Ask An Expert·6 min read

The Child Care Cliff is Here. Here’s How Working Moms Can Stay on Top.

Woman holds child and works on laptop
September 28, 2023

Navigating the workforce as a mom can be… a lot. Especially now that scarce child care options are about to get a lot more difficult to find thanks to limited Federal child care funding. For moms with younger kids, or kids that need care after school, finding affordable child care can seem impossible. That’s why we chatted with Bonnie Dilber, a recruiting pro with 15 years of experience and the creator of the career and job search newsletter Landed!, about what moms can do to secure the support they need from their employers to balance work and family amid the child care cliff.

Featured expert: Bonnie Dilber

Bonnie Dilber

Bonnie Dilber - Recruiting manager at Zapier and creator of the career and job search newsletter Landed!

What child care accommodations can I ask for from my employer, and what can I say to my manager to get that support?

This may vary based on your workplace culture, work hours, and relationship with your manager. But I would suggest letting your manager and/or HR know if you have challenges with navigating child care, and come ready with solutions or options to navigate your challenges. Some of the accommodations that most corporate workplaces should be able to provide would be hybrid/remote work or flexibility around hours. You can also inquire about child care assistance, backup care programs, child care FSAs, etc. 

I would say something like, "Unfortunately, I've had some changes to my child care availability. I want to ensure that this doesn't impact my work, and wanted to discuss potential accommodations to help me manage my responsibilities as a parent with my responsibilities at work. I have some ideas and am committed to finding a mutually beneficial solution."

You could then propose some ideas, for example:

"Because I no longer have after-care, I will need to pick up my children from school at 3:30 every day. Fortunately, most of my meetings take place before that time, so I'd like to start leaving at 3:00 each day, and then wrapping up work asynchronously after my children go to sleep."

"Our daycare closed and I was only able to find a program for Monday, Wednesday, and Friday. I should be able to get a solid workday in with my kids at home given their nap schedules so I'd like to work from home on Tuesday and Thursday. I can also put in longer days while they are in daycare."

You can wrap up by saying something like, "I appreciate your understanding and support as I navigate balancing work and parenting responsibilities. I’ll make sure to keep you informed about my schedule and any changes that may occur, and I’m committed to ensuring that my work and productivity aren't compromised in any way. Please let me know if you ever have any concerns so we can adjust as needed." 

You might also talk with HR about collaborating with other parents — you might be able to come together to start on-site child care, find nanny shares, etc. This will also help you feel less alone in balancing parenting with work. 
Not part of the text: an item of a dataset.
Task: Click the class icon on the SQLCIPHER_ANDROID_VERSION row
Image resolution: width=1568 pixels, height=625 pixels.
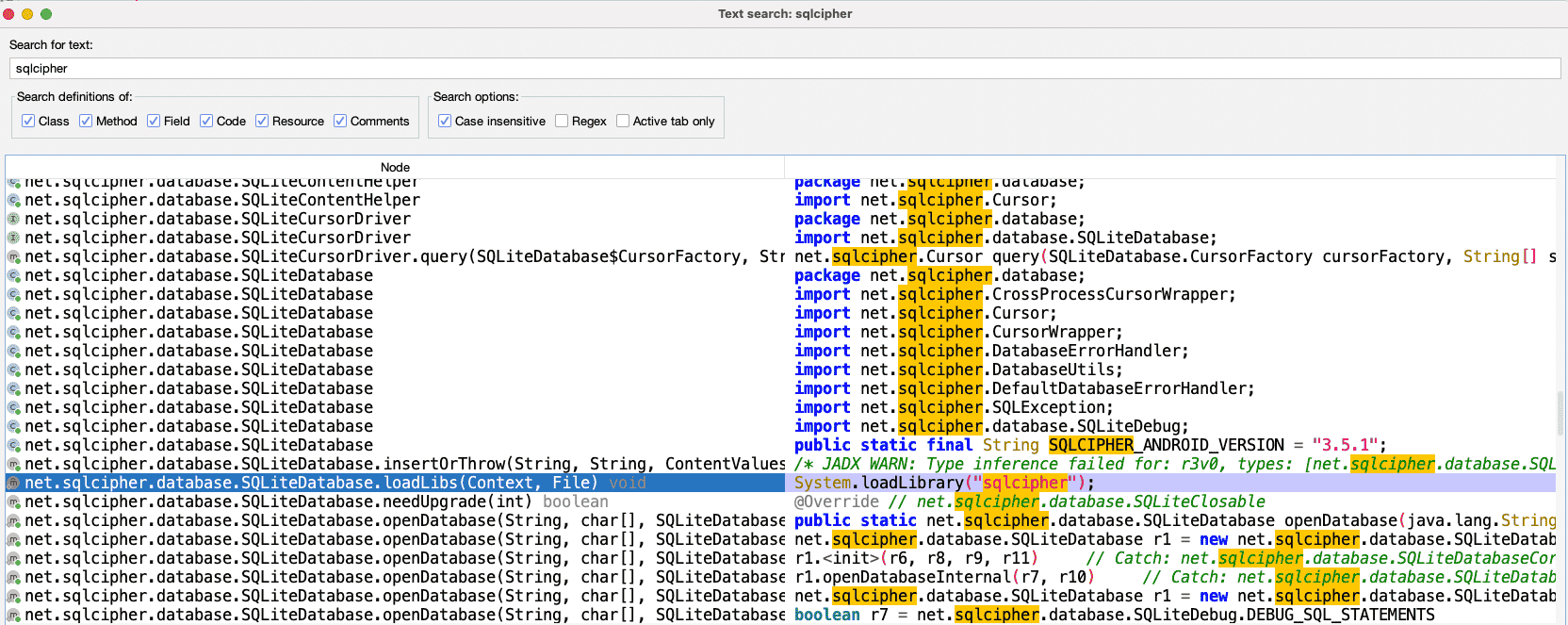Action: pos(13,445)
How can I manage how I'm perceived at work if I need to work fewer or more remote hours? 

Be transparent about your schedule and availability, and maintain strong communication with those around you so they know how your work is progressing. Showing that you are still reliable, productive, and collaborative will help alleviate concerns your colleagues may have about your schedule. There may also be feelings of inequity among some of your peers. If you're in a position to do so, show similar flexibility for your team, and advocate for a more inclusive workplace for everyone.

What child care resources might my employer offer that I can tap into? What should I be searching my benefits package for?

Some examples include:

  • Paid parental leave.

  • A child care FSA, which allows you to set aside $5,000 pre-tax each year to use towards child care.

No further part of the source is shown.